Abstract: PO2094
Antibody Response to SARS-CoV-2 mRNA Vaccines in Pediatric Kidney Transplant Recipients
Session Information
- Transplantation: Clinical - Allocation, Evaluation, Prognosis, and Viral Onslaughts
November 04, 2021 | Location: On-Demand, Virtual Only
Abstract Time: 10:00 AM - 12:00 PM
Category: Transplantation
- 1902 Transplantation: Clinical
Authors
- Crane, Clarkson, University of California San Diego, La Jolla, California, United States
- Ingulli, Elizabeth G., University of California San Diego, La Jolla, California, United States
Background
In the general population, mRNA SARS-CoV-2 vaccines are highly efficacious and patients form an antibody to S1 subunit of the SARS-CoV-2 spike protein. Early reports suggest a decreased antibody response in immunosuppressed adult solid organ transplant (SOT) patients. However, the serologic response in adolescent SOT patients has not yet been characterized.
Methods
Kidney transplant recipients (KTR) at our center who received both doses of an mRNA SARS-CoV-2 vaccine had SARS-CoV-2 spike protein antibody presence evaluated 4-8 weeks after their second dose of the vaccine as part of routine clinical care. We utilized the Abbott chemiluminescent microparticle immunoassay or Siemens Atellica IM SARS-CoV-2 IgG. Patients were characterized as vaccine responders or non-responders.
Results
Of 47 vaccine-eligible KTR in our program, 34 received both doses of a SARS-CoV-2 mRNA vaccine. Twenty-three patients had spike antibody titers obtained. The median age was 21.5 years and all except one were transplanted over 3 years ago. Twenty-two received Pfizer-Biontech vaccine and one received Moderna. Twelve patients (52%) had a positive spike antibody. Of those who responded, eight patients’ immunosuppression regimens included mycophenolate (mean dose 719 mg/m2/day), three were treated with azathioprine and one was not taking an antimetabolite due to EBV viremia. All non-responders were treated with mycophenolate (average dose 755 mg/m2/day). Three patients had prior COVID-19 infection, and all had a positive antibody response.
Conclusion
Our results suggest vaccine response in adolescent KTR is suboptimal and lower than the general population. However, 52% response rate is similar to that previously described in adult SOT patients.
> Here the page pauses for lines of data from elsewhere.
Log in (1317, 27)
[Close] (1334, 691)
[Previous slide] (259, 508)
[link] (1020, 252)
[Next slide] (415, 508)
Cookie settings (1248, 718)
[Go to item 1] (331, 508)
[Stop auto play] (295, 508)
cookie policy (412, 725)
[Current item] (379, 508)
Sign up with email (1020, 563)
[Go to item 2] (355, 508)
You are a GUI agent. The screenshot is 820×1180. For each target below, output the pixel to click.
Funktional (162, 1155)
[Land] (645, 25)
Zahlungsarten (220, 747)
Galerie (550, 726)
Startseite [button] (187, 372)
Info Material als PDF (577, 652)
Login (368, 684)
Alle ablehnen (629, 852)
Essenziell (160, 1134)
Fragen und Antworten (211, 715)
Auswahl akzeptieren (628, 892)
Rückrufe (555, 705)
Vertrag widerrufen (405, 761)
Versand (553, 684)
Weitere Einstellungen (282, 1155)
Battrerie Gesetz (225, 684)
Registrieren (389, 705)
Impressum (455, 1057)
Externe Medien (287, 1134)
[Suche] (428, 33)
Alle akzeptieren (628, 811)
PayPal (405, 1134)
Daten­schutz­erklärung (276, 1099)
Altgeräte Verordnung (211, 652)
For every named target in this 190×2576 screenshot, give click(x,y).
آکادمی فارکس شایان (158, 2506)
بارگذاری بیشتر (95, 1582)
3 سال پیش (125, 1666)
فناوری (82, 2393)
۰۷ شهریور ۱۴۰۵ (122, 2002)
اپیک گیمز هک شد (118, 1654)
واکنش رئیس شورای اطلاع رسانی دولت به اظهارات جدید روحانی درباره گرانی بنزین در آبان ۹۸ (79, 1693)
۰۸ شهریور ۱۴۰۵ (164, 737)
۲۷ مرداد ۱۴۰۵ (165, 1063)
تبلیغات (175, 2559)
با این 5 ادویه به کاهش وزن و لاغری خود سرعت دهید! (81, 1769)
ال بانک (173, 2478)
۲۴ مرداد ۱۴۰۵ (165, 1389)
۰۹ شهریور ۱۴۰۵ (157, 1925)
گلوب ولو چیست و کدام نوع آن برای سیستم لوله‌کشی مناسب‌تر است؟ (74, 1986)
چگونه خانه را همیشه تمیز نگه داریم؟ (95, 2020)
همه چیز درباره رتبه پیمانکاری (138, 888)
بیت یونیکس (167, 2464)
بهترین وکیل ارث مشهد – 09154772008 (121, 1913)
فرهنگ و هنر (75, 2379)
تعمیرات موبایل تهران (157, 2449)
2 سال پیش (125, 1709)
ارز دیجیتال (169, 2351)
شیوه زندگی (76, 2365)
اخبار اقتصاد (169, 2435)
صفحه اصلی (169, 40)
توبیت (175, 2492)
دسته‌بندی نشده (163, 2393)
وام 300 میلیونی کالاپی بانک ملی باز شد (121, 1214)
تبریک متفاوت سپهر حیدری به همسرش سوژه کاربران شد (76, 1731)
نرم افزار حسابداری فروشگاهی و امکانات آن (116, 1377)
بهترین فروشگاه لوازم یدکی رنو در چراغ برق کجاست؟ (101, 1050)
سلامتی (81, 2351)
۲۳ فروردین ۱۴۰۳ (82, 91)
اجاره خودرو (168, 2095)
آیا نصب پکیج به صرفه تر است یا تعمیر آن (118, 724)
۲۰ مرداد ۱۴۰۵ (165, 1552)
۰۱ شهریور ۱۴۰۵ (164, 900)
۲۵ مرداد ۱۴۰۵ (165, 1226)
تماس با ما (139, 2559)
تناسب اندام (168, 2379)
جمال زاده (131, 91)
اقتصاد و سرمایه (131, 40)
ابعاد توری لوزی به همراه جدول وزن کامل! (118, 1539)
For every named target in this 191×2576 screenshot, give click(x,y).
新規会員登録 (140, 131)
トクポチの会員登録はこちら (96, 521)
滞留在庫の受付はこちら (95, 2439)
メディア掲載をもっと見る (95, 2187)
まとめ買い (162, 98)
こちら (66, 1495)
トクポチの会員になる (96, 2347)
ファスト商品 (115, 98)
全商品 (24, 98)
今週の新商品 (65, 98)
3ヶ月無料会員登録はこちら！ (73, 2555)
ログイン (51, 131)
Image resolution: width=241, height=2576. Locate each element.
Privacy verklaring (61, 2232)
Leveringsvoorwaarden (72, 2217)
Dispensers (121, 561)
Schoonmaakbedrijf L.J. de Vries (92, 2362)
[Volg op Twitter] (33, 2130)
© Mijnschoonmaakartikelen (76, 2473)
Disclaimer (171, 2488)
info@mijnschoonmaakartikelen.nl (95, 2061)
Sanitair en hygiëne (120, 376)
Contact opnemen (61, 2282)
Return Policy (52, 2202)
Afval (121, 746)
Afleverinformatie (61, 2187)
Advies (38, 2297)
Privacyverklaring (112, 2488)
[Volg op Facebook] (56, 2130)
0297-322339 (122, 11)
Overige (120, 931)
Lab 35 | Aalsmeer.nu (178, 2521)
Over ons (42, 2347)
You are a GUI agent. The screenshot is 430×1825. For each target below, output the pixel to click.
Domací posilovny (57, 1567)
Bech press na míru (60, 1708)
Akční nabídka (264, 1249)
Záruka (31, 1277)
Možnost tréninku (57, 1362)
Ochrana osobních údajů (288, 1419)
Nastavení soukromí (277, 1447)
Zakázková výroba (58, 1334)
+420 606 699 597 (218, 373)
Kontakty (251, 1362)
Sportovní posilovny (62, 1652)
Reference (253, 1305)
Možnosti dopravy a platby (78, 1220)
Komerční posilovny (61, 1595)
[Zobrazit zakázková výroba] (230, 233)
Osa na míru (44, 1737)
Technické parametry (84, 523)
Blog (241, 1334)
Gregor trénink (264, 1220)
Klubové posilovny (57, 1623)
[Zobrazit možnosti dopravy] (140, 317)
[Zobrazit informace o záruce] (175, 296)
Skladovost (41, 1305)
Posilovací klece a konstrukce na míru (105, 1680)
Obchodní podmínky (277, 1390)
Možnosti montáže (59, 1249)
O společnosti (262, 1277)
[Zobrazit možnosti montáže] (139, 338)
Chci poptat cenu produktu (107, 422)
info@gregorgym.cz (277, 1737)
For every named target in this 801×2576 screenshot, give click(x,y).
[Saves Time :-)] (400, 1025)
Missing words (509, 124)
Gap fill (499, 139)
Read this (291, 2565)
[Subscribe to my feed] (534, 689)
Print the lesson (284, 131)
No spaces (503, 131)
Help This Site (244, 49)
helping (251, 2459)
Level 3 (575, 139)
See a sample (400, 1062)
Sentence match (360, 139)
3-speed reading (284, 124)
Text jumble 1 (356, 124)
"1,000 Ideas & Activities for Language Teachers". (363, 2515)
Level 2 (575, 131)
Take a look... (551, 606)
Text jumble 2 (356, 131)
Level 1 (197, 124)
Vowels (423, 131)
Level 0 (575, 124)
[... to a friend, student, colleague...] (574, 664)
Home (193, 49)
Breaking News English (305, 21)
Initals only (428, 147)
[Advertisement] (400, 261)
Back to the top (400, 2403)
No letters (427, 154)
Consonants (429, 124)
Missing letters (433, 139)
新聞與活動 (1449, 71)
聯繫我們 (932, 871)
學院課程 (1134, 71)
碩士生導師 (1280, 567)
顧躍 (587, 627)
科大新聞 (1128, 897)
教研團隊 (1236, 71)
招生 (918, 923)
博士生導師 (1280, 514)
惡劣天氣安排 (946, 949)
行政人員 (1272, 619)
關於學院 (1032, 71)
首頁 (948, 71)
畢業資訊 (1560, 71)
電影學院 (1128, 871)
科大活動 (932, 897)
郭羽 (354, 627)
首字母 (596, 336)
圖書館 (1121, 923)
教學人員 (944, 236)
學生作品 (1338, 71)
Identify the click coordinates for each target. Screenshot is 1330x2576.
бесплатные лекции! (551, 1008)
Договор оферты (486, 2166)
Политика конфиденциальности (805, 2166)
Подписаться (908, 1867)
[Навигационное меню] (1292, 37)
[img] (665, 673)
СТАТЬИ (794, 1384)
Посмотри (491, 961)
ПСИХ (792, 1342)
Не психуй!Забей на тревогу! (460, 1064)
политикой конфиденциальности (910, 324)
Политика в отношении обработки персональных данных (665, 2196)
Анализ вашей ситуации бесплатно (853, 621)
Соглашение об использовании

While our study is limited by small sample size and lack of standardized timing for measuring antibodies, it provides further evidence of lower immunogenicity to SARS-CoV-2 vaccination in SOT. Those who did not respond tended to have a higher average dose of mycophenolate and this supports further study of alternative antimetabolite dosing strategies around the time of vaccination or the potential utility of a third vaccine dose in SOT patients. At our center, efforts to continue characterizing antibody response of pediatric KTR are ongoing and we anticipate additional data in the coming months as vaccine eligibility expands to younger patients.